=== Required action ===
Below are the entries to work from; restate word for word the portion that opens with the line containing "You are a computer-use" and closes with the line containing "Instruction: Select the", keeping both.

(Beginning of Extracted data)

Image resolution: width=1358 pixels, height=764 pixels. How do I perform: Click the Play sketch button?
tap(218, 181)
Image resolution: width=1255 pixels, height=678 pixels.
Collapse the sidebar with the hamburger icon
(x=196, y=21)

(End of Extracted data)
(Beginning of Extracted data)

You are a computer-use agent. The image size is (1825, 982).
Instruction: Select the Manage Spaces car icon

(End of Extracted data)

=== Output ===
You are a computer-use agent. The image size is (1825, 982).
Instruction: Select the Manage Spaces car icon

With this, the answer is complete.